Exercise: Counting only lines that contain "will", how many are there in the records below? Give the figure alone.

(Recorded data)

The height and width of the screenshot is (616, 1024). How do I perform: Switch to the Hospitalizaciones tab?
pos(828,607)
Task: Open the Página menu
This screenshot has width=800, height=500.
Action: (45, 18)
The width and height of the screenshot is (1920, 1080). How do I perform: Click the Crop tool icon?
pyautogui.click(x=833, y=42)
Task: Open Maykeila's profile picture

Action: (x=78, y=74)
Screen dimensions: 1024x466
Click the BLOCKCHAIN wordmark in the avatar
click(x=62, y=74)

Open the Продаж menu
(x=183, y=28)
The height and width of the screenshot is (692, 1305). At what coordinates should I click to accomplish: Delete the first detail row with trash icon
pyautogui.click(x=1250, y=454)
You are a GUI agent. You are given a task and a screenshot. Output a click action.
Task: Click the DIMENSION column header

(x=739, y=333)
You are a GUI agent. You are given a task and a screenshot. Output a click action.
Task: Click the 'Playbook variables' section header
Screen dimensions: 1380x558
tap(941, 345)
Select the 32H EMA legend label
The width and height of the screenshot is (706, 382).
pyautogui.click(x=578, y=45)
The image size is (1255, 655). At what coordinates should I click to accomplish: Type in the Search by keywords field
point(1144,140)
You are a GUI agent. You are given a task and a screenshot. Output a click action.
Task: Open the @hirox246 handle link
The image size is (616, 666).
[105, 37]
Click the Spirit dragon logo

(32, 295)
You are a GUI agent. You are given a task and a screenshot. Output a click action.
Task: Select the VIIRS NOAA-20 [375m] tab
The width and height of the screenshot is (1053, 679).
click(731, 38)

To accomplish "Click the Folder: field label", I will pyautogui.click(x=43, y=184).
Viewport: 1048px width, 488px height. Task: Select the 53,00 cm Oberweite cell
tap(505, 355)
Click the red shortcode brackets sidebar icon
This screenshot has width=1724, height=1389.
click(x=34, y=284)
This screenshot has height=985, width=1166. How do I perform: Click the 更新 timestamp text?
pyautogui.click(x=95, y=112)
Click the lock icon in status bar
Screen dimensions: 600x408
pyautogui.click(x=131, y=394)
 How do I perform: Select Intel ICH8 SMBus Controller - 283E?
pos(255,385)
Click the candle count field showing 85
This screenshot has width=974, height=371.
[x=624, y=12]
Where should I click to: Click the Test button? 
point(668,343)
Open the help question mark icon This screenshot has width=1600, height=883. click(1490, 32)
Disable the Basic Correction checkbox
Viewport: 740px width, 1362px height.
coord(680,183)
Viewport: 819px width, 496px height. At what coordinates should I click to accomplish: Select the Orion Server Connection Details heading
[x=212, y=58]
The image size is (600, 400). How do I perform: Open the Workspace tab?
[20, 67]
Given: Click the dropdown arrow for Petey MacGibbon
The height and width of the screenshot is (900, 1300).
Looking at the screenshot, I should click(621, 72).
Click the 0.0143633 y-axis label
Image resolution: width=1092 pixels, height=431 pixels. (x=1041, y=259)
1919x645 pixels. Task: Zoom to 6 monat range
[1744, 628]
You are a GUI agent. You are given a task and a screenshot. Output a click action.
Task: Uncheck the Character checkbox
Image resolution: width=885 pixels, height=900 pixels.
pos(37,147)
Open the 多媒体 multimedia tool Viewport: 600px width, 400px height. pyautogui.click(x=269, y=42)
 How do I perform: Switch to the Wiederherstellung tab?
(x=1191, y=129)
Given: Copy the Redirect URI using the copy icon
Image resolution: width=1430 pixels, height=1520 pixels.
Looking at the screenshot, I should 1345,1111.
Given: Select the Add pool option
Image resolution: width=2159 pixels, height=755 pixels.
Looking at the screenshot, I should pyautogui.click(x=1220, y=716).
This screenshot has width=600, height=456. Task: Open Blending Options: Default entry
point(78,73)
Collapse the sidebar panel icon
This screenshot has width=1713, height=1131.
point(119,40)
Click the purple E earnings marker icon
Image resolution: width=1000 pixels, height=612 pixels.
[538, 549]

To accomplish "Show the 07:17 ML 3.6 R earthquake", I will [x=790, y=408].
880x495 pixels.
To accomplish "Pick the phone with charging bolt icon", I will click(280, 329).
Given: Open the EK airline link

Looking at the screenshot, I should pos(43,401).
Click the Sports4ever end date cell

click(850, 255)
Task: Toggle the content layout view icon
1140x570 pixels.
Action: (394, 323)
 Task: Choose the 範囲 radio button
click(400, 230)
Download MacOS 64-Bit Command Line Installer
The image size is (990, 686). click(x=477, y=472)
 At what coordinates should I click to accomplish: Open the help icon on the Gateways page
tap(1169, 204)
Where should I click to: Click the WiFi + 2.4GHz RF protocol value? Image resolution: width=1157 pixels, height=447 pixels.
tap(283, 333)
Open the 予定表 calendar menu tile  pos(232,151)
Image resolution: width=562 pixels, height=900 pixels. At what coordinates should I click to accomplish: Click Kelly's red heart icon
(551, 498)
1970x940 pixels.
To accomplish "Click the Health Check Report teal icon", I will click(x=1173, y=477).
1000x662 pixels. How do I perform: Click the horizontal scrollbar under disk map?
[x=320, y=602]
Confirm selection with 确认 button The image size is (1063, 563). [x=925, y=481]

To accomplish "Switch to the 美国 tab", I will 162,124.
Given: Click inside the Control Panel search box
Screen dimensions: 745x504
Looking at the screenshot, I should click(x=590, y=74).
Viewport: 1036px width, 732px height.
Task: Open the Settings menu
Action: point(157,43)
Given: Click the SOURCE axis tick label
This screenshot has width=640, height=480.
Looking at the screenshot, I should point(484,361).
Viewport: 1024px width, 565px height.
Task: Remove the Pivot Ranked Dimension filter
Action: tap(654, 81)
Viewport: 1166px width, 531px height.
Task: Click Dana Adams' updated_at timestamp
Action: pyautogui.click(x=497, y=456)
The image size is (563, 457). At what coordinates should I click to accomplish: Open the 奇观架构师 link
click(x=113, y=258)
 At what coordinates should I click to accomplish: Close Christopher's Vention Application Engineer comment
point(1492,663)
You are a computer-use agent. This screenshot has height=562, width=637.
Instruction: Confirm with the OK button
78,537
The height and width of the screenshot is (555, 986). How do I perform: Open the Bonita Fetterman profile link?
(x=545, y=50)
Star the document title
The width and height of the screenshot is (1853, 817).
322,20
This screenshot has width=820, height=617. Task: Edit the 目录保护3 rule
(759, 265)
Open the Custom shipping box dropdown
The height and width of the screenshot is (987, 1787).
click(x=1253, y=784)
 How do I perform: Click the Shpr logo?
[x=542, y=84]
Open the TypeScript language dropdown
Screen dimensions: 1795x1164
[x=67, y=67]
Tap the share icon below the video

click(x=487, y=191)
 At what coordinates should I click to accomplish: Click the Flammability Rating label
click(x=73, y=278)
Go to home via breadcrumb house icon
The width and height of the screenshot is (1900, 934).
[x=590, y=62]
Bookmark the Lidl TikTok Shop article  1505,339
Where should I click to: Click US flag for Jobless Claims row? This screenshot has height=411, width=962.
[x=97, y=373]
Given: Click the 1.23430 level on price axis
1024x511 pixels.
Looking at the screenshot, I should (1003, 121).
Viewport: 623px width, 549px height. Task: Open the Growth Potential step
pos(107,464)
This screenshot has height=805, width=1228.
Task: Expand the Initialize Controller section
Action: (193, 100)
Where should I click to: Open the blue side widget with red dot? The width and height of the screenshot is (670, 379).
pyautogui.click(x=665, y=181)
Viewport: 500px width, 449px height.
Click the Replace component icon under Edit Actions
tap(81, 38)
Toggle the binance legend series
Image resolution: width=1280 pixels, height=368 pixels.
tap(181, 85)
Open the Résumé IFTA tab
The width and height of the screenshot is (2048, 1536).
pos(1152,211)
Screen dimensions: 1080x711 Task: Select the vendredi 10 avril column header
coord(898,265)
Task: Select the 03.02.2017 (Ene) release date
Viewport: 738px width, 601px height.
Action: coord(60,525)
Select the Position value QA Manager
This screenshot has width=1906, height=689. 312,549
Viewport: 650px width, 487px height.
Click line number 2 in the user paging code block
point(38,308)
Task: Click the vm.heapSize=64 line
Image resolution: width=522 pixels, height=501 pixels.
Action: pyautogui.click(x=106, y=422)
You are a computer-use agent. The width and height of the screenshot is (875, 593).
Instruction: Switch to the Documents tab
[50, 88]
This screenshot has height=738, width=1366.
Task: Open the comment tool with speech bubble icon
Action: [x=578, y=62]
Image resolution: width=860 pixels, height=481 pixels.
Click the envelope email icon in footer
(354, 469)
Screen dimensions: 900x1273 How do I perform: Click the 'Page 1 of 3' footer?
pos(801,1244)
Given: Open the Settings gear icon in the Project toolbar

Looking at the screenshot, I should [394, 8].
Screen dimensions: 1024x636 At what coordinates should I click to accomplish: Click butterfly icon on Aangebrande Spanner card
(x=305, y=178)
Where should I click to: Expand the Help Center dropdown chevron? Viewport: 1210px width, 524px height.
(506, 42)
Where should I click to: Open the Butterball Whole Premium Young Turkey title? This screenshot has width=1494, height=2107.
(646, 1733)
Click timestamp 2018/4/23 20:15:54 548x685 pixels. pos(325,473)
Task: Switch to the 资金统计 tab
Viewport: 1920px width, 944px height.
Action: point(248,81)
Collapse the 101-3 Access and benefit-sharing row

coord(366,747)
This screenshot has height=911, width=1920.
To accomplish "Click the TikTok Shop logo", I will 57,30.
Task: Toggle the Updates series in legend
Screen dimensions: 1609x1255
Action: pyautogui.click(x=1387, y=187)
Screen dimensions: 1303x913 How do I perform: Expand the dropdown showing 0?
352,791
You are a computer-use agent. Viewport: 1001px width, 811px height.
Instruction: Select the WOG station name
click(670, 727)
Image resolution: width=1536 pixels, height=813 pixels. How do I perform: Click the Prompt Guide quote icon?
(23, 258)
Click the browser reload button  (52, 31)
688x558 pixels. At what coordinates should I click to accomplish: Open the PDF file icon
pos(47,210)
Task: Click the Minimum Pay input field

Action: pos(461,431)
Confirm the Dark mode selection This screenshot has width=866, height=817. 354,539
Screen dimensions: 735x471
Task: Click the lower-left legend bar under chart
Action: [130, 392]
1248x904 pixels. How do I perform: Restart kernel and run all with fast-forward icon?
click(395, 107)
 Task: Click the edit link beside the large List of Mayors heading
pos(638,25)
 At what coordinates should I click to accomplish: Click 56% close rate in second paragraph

Solution: 6